Os ribeirinhos, segundo o autor da tese, mantêm vidas semelhantes e sofreram os mesmos impactos, mas anonimamente, visto que não contam com a mesma rede de proteção dos indígenas. “Não fossem os movimentos sociais, os ribeirinhos estariam completamente desamparados. Entrevistei pessoas como dona Raimunda, que me fez um relato muito forte: ‘Belo Monte tirou o chão que eu piso e quase me matou, só não me matou porque eu sou muito forte’. Ela era agricultora e pescadora, em terreno de uma ilha do Xingu que foi alagado. Com uma indenização insignificante, dona Raimunda foi para a cidade e, ao ver a água bater de novo na porta de casa, teve que ser realocada: foi duplamente atingida.”
Novas ameaças
O autor da tese considera que hoje o cenário é o pior possível, em todos os sentidos. “Nunca se atacou tanto a Amazônia, com medidas como a de restringir a área de proteção ambiental no Pará, em que o governo voltou atrás. Existe no Congresso Nacional um lobby da bancada ruralista, que é muito poderosa e afeta diretamente a legislação. Questões que achávamos garantidas em relação à Amazônia, não estão mais, inclusive quanto à demarcação de terras indígenas, que hoje é competência do Executivo, mas querem que o Legislativo passe a conceder ou retirar as concessões.”

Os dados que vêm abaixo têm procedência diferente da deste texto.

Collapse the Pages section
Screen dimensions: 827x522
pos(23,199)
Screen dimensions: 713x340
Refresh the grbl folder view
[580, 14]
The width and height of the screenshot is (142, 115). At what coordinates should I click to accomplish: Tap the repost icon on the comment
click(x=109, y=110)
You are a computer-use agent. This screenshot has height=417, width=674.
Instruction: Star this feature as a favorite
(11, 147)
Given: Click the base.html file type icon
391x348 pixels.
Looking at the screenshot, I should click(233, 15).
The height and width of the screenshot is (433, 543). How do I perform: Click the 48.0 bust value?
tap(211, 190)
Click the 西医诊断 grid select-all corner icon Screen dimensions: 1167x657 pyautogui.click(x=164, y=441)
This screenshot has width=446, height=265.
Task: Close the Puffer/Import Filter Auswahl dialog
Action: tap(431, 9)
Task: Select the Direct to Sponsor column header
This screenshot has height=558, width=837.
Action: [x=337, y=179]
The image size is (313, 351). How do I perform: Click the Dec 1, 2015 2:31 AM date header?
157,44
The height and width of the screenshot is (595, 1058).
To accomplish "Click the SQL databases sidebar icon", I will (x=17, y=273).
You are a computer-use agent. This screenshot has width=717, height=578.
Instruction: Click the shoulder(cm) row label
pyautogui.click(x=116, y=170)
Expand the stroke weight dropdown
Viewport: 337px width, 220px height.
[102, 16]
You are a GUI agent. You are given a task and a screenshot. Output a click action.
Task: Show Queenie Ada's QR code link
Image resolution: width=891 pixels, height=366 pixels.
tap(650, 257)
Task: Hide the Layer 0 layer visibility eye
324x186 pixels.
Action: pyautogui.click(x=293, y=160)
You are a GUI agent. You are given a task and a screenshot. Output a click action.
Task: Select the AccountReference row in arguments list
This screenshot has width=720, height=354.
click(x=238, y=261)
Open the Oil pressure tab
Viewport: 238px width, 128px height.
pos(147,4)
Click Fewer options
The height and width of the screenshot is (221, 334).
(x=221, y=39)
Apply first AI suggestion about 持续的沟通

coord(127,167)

Um esforço da sua pesquisa, finaliza Lucas Milhomens, é mostrar que os movimentos sociais da Amazônia existem e são fundamentais para a resistência contra ameaças que vão desde projetos empreendidos pelo Estado e por grandes empresas, como por garimpeiros e madeireiros. “O grande problema amazônico, que vem desde o processo de colonização, é que a região foi concebida para ser usurpada, extraída e abandonada. Mesmo hoje, a Amazônica continua sendo pensada como um território a ser meramente explorado. Por isso, a importância desses atores e movimentos sociais no combate a essas inúmeras ameaças.”